I couldn’t shake the question.

Can it be that Jesus has more important work than speaking to and rescuing his own followers? Do you mean that Jesus’ mission is greater and more expansive than our church in our time of need?

I was on my way to an unexpected sermon. I had intended to lead by offering the church rather conventional pastoral reassurance: Jesus comes to us in the storm.

Instead, smacked by verse 48, I had a different sort of leadership to offer.

Let’s be honest: sometimes the leadership pain that must be endured is personal. It’s easier for me to lead in the same way that worked for me in the last congregation than to refashion myself. I’m more comfortable leading in the ways in which I’m already equipped than exploring new patterns of leadership.

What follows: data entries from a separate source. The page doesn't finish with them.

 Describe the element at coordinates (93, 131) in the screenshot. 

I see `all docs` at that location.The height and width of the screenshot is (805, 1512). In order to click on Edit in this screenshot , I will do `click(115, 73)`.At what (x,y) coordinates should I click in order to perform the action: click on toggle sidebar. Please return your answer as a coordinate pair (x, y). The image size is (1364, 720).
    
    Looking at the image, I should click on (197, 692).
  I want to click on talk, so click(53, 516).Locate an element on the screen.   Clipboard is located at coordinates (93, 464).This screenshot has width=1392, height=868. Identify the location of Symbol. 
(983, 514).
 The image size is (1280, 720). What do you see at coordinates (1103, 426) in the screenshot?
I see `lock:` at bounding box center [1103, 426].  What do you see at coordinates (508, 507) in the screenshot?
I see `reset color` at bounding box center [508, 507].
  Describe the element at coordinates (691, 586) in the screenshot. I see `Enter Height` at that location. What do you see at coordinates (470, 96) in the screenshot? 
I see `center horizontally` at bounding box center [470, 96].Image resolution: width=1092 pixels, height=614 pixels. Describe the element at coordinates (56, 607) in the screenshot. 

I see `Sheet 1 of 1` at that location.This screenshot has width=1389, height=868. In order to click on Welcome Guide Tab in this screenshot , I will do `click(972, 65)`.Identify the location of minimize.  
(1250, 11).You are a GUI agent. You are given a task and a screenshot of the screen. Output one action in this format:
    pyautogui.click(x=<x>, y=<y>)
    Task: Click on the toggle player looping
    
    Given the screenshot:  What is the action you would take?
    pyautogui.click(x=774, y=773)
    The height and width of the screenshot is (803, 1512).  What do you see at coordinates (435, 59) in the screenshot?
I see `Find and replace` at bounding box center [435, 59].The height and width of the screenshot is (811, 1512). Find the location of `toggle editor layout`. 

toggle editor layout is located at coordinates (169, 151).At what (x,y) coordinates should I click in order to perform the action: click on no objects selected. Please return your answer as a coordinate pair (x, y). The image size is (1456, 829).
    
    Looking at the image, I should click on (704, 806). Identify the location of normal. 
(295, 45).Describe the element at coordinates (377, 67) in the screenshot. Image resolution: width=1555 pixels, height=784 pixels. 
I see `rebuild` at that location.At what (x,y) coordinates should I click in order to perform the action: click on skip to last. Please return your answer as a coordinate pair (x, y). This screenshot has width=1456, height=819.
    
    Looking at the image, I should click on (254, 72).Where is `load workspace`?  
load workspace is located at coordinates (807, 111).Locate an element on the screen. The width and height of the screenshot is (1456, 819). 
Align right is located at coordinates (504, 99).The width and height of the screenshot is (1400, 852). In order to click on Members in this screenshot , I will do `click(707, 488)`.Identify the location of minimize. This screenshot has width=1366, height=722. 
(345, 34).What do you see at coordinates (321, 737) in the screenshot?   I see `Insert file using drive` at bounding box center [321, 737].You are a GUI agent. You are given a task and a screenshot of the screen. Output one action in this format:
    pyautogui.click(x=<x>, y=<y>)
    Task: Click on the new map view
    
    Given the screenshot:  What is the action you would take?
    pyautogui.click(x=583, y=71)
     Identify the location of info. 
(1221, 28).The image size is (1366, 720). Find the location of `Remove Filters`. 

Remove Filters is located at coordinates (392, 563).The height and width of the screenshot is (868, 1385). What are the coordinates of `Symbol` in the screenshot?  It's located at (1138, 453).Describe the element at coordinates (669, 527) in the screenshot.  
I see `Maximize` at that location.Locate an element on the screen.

Internal maintenance is rewarded. Organizations do not want their leaders to undertake difficult work, because it causes them pain, even if that difficult work is necessary for the future of the organization.

Churches tend to reward pastors for doing what they want done and punish them for challenging their worldview. All systems favor self-protection and yearn for equilibrium, the church even more so.

Yet whether they listen or refuse to listen (Ezekiel 2:5), acceptance of the message by the listeners -- confirmation of the listeners as they are -- has never been the supreme test of Christian communication.

The preacher’s willingness to challenge, confront, cajole, to be misunderstood or even rejected in bringing the gospel to speech, can be a valuable asset in the preacher’s vocation to lead God’s people from where they are to where God wants them to be.